Case Summary

In the early 1990s, a group of Georgia voters filed a federal lawsuit challenging Georgia’s congressional redistricting plan as a racial gerrymander in violation of the 14th Amendment’s Equal Protection Clause under Shaw v. Reno. Plaintiffs alleged the plan was drawn predominantly using race citing the State’s connection of Black neighborhoods 260 miles away from one another to obtain preclearance under § 5 of the Voting Rights act from the DOJ which, at the time, required states to “maximize” the number of majority-minority districts in plans.

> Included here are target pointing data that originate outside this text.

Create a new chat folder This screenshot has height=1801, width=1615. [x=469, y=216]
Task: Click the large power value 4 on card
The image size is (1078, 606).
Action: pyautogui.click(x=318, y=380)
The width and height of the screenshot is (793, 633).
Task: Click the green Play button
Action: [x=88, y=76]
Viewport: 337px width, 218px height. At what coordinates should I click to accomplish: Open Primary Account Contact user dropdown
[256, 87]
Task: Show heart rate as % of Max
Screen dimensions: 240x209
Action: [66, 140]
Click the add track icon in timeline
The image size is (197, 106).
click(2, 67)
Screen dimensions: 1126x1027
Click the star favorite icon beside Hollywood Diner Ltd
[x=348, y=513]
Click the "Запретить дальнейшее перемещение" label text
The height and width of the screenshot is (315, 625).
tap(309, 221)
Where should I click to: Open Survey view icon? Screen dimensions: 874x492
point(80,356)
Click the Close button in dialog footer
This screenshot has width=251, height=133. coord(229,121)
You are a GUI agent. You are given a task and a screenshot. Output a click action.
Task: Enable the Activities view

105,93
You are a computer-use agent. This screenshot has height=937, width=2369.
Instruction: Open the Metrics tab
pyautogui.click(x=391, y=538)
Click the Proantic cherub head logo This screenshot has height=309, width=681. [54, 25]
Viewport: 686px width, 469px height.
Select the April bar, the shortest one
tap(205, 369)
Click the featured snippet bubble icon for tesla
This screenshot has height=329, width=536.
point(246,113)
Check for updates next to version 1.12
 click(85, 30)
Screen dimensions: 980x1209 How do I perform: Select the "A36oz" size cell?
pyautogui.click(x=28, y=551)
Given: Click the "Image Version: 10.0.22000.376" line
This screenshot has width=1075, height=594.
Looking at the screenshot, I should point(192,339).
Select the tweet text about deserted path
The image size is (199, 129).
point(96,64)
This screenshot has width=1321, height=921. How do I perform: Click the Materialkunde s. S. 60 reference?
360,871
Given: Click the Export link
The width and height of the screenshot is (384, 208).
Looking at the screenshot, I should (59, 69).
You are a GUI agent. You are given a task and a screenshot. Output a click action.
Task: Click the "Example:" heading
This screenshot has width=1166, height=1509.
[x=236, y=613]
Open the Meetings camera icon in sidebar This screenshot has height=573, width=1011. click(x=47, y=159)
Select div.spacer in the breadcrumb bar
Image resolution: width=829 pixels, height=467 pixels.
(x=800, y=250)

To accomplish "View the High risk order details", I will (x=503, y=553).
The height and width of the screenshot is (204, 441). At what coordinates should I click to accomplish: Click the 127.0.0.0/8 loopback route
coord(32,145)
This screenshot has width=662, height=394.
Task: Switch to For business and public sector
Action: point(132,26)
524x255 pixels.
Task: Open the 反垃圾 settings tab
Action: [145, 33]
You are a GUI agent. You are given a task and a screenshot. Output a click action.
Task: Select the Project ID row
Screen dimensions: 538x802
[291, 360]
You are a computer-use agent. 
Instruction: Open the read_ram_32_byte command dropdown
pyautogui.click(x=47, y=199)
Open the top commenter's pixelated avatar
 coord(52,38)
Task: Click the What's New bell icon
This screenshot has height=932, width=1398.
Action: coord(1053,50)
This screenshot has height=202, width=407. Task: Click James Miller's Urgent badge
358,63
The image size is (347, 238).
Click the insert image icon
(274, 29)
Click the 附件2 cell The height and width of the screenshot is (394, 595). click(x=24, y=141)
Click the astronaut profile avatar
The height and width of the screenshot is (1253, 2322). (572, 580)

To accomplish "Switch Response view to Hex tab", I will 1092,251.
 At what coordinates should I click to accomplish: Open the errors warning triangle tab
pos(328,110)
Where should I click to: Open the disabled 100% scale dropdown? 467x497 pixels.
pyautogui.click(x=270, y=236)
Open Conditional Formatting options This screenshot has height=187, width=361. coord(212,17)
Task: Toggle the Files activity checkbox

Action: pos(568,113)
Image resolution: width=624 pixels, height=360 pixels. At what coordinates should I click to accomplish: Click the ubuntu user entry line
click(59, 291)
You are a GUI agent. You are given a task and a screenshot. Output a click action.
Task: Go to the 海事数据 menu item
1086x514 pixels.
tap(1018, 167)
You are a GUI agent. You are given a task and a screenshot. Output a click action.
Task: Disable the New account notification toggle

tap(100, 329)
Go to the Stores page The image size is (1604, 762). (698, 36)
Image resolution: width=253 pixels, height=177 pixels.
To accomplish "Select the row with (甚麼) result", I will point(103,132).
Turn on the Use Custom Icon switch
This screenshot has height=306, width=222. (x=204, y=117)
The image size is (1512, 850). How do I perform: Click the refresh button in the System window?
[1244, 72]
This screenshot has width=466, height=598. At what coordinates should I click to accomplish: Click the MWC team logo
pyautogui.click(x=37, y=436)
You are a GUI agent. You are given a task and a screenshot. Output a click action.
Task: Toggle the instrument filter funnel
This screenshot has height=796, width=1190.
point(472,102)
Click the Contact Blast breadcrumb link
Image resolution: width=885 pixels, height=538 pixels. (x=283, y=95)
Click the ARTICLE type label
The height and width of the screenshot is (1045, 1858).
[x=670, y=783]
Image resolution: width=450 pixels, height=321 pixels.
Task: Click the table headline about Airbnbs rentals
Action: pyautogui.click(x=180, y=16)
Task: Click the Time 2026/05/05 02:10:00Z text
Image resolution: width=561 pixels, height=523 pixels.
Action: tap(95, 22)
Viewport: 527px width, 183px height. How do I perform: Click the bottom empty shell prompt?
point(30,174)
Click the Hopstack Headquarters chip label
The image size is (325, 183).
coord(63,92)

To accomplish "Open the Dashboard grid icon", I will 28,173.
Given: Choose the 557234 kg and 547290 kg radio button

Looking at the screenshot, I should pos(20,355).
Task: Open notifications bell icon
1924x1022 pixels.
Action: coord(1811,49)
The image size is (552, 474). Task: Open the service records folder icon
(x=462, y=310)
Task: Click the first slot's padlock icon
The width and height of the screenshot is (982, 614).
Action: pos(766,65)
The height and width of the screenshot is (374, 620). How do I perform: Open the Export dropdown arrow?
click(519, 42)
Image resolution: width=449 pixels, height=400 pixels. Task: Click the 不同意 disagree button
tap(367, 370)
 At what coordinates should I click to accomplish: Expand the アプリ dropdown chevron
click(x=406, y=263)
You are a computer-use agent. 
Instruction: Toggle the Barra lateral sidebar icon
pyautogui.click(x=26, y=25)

  • The federal district court struck down the plan as an unconstitutional racial gerrymander. Defendants appealed to the U.S. Supreme Court, arguing that evidence of race predominating was not sufficient alone for a racial gerrymandering claim; plaintiffs were also required to show a district’s shape is “so bizarre that it is unexplainable other than on the basis of race.”
  • On June 29, 1995, SCOTUS affirmed and held the plan was an unconstitutional gerrymander, clarifying that once race has been shown to be the predominant factor driving the line-drawing process, strict scrutiny applies, and the State must then show their use of race was justified by a sufficiently compelling governmental interest. The Court went on to say that even if compliance with the VRA could serve as a sufficiently compelling interest for strict scrutiny, it would not be sufficient in this case because the DOJ’s “maximization” policy went beyond what the VRA required. § 5 was intended to prevent changes in voting procedures that would lead to “retrogression” in minority voters’ ability to effectively exercise their right to vote, not to require States to engage in presumptively unconstitutional race-based redistricting.

Significance: A redistricting plan must be analyzed under the "strict scrutiny" level of judicial review whenever race is shown to be the overriding, predominant consideration in the line drawing process.